Input material =
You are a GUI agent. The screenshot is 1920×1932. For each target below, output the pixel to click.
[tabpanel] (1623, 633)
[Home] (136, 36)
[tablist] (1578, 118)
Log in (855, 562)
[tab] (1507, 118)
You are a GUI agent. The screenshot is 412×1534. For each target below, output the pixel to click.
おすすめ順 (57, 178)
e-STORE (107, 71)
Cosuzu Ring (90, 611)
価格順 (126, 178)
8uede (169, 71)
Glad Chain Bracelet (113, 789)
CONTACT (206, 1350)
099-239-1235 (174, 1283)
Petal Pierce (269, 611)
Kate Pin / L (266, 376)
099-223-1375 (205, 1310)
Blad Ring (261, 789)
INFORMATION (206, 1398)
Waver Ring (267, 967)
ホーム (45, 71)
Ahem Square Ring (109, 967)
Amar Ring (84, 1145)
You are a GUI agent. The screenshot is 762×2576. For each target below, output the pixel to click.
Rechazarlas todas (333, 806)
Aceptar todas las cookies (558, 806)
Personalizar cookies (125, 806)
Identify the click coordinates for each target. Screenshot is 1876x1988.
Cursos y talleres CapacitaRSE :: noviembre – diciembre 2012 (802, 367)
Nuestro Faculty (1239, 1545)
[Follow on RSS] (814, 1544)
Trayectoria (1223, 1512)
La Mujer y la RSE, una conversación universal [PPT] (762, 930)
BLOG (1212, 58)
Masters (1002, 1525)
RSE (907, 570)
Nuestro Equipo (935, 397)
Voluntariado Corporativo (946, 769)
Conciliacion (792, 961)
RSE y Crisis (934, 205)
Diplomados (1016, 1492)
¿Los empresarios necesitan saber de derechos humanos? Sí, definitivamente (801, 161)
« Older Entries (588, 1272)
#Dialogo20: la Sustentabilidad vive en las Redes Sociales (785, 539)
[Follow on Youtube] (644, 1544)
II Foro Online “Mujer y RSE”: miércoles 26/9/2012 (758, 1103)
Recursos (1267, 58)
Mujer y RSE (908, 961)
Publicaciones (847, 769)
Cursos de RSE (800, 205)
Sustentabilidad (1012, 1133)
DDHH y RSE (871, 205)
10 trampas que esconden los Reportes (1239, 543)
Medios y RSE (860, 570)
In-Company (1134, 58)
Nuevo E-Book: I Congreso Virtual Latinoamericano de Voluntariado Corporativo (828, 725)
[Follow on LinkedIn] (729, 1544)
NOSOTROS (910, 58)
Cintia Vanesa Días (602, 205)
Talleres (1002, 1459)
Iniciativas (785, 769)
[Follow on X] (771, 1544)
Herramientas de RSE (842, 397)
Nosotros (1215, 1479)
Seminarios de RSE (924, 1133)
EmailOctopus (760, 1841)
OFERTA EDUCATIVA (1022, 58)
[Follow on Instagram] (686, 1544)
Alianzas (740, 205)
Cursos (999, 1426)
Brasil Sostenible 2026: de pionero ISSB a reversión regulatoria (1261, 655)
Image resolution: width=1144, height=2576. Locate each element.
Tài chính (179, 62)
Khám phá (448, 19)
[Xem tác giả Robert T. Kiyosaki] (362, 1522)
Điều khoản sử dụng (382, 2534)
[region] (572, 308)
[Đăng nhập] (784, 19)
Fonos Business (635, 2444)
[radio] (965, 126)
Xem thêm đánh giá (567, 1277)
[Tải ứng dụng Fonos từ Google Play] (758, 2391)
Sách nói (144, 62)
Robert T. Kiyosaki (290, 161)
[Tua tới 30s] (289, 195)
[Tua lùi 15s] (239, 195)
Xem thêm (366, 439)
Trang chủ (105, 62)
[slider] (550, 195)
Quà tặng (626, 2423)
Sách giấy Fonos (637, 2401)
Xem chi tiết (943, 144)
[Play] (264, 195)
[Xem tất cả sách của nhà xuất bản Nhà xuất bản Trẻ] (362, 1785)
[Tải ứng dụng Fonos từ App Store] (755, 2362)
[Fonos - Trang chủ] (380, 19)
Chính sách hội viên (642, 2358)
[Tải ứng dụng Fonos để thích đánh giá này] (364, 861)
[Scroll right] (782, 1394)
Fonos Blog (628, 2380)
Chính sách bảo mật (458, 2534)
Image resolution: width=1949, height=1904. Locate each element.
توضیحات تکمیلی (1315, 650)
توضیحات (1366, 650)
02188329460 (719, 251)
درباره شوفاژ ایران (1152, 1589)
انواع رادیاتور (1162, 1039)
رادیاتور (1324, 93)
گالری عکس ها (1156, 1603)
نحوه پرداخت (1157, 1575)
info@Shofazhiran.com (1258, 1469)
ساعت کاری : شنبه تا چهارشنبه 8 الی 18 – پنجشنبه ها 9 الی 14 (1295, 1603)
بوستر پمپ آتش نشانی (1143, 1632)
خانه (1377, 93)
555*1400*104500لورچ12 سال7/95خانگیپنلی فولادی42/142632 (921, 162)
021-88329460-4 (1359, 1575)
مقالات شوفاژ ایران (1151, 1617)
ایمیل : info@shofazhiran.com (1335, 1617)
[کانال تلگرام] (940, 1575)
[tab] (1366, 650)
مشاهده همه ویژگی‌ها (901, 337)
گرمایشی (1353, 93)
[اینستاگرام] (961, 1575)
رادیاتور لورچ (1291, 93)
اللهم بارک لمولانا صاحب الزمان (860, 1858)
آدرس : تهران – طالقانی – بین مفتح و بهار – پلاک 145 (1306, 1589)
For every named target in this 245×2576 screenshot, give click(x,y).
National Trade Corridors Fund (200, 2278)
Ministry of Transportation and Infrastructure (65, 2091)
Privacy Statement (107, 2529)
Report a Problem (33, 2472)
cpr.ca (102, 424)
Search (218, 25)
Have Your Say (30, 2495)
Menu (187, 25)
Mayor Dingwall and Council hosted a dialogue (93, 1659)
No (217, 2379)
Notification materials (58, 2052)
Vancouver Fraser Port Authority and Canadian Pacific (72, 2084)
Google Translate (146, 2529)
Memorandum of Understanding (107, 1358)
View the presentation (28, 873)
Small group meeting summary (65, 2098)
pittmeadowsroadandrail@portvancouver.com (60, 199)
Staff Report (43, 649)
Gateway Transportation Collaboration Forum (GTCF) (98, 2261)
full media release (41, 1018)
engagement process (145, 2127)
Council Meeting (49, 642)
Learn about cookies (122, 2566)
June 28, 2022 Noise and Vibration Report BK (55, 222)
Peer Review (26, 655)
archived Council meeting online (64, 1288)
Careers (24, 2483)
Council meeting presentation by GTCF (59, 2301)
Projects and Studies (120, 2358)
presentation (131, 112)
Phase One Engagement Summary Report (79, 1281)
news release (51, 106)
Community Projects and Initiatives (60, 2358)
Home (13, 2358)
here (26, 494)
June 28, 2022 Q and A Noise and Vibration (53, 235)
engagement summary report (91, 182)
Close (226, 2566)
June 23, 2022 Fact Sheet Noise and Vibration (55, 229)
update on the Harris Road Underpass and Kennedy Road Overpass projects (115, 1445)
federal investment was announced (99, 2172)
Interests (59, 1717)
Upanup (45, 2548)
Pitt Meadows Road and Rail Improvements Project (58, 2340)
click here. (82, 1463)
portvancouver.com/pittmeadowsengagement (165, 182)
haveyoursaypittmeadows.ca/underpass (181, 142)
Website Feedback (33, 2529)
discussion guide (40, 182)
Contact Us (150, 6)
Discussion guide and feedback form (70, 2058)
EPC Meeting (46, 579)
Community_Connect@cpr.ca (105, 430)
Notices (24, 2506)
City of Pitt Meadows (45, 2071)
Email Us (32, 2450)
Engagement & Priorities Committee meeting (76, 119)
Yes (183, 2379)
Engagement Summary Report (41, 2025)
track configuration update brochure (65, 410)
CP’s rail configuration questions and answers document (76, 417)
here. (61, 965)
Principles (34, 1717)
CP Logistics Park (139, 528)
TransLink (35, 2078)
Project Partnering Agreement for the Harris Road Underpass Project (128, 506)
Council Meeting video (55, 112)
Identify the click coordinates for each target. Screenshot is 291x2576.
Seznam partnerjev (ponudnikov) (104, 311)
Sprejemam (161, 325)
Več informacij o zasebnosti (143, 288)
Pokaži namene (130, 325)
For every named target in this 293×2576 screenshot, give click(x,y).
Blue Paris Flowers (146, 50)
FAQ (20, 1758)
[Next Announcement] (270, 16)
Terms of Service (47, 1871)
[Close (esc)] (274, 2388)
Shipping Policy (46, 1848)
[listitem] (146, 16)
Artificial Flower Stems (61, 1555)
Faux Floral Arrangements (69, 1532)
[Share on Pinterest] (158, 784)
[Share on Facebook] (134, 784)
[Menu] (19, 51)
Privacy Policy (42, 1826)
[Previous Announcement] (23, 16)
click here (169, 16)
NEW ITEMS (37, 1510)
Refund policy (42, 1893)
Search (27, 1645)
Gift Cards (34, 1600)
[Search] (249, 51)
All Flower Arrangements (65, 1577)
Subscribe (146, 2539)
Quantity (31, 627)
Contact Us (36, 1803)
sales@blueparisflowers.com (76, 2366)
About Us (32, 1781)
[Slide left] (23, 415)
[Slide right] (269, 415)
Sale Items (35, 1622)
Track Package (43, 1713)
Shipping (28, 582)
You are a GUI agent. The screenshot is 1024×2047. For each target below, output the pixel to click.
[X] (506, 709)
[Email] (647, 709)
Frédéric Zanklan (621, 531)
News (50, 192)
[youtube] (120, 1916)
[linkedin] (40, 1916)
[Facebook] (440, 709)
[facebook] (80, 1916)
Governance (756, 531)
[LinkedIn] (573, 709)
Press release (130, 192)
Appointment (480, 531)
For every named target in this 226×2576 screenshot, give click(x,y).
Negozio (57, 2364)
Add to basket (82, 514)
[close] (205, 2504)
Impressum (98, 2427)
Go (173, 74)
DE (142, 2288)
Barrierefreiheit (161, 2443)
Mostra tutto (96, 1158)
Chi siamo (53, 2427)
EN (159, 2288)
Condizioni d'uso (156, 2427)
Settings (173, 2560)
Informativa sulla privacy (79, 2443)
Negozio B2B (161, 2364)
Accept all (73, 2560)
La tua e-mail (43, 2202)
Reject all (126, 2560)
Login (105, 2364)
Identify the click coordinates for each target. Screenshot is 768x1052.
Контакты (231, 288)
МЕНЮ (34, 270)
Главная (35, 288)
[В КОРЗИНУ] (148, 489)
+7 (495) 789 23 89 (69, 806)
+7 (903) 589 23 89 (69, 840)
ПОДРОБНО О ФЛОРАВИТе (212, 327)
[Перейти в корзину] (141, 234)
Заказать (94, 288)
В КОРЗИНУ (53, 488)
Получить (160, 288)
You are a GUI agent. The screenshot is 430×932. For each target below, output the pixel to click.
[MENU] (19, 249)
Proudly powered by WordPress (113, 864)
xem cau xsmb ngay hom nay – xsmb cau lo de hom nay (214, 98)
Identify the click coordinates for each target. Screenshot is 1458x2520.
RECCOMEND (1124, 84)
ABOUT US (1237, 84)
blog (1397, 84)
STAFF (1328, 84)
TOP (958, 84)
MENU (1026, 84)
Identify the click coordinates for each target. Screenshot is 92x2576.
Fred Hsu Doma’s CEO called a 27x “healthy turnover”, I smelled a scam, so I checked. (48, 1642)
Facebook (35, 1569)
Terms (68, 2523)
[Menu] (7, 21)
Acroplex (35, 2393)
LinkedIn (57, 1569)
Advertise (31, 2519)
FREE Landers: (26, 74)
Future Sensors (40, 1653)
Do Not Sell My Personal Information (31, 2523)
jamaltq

Problem to solve = Reproduce exactly the stretch of the material above that starts at the line with "[youtube] (120, 1916)" and ends at the line with "DE (142, 2288)", both included, and nothing else.

Response for this exercise =
[youtube] (120, 1916)
[linkedin] (40, 1916)
[Facebook] (440, 709)
[facebook] (80, 1916)
Governance (756, 531)
[LinkedIn] (573, 709)
Press release (130, 192)
Appointment (480, 531)
For every named target in this 226×2576 screenshot, give click(x,y).
Negozio (57, 2364)
Add to basket (82, 514)
[close] (205, 2504)
Impressum (98, 2427)
Go (173, 74)
DE (142, 2288)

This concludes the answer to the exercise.